I should preface by saying Maiden's never been a band I could listen to at great length - even for an entire album. I don't think it's due to a lack of endurance - I can certainly get caught up in the right epic album, or the right speed/power/NWOBHM album. I just think Maiden's song structure and lyrics suggest that they had progressive ambitions which they were not entirely qualified to fulfill.
Sure, there aren't many bands who could present certain concepts (i.e. war) as uniquely and compellingly as Maiden, but there are other concepts that they had no more intellectual claim over than the average band (i.e. religion, insanity, relationships, coming of age, etc.), and which they approached in nearly the exact same way musically - over and over again, ad nauseum - so in my opinion they definitely overextended themselves conceptually. They could have stuck to 5-6 great albums, but instead they made an extra 10-or-so mediocre ones.

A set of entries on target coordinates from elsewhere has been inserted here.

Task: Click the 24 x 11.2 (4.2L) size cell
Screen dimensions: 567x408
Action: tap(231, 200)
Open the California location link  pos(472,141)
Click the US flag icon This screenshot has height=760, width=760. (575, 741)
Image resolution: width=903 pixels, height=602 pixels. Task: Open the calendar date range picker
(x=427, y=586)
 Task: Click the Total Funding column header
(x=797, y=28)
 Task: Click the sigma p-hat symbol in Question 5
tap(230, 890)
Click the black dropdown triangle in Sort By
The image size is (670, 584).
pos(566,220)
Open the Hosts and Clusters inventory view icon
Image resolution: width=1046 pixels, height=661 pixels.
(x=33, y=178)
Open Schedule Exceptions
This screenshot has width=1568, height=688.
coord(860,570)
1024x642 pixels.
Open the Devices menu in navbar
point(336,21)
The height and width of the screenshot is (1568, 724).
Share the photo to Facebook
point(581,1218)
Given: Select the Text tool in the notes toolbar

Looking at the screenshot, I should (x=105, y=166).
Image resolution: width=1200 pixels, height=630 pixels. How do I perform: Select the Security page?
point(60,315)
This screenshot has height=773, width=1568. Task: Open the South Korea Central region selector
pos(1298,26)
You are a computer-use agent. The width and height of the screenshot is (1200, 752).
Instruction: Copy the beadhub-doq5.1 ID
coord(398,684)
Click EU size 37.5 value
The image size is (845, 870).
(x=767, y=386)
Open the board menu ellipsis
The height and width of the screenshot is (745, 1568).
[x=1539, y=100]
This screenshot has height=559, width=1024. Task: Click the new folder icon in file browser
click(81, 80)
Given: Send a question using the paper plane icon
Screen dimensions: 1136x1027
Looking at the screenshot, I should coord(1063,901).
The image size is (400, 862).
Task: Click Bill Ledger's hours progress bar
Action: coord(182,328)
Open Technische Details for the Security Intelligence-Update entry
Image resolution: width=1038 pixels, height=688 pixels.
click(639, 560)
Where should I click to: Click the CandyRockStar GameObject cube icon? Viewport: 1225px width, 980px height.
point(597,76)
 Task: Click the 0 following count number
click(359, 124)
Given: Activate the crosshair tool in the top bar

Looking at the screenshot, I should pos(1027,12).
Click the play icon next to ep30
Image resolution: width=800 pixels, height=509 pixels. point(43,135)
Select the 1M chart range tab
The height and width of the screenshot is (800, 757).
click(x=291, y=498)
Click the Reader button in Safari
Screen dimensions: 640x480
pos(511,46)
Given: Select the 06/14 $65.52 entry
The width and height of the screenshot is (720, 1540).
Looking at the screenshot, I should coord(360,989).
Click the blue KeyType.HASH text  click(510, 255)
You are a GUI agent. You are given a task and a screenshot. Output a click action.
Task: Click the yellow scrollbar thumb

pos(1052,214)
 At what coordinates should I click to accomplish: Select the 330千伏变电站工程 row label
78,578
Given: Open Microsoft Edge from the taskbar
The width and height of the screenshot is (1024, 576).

As far as Bruce goes, his voice fits in well with the epic/operatic style that Maiden ultimately stuck with, but I don't hear a great deal of emotional depth in it. He seems to be always on a soapbox, and very short on introspective/confessional moments, so there's a lack of dimensionality. Paul Di'Anno had a similar lack of dimensionality, but he was a good punk figure, and that shows in songs like "Prowler" and "Running Free". I think you can relate to Paul on a "desperate teen lashing out against the system" level that you never can with Bruce, and after hearing Paul's work on Maiden's first two albums I can't help but sense lost potential in the Bruce era.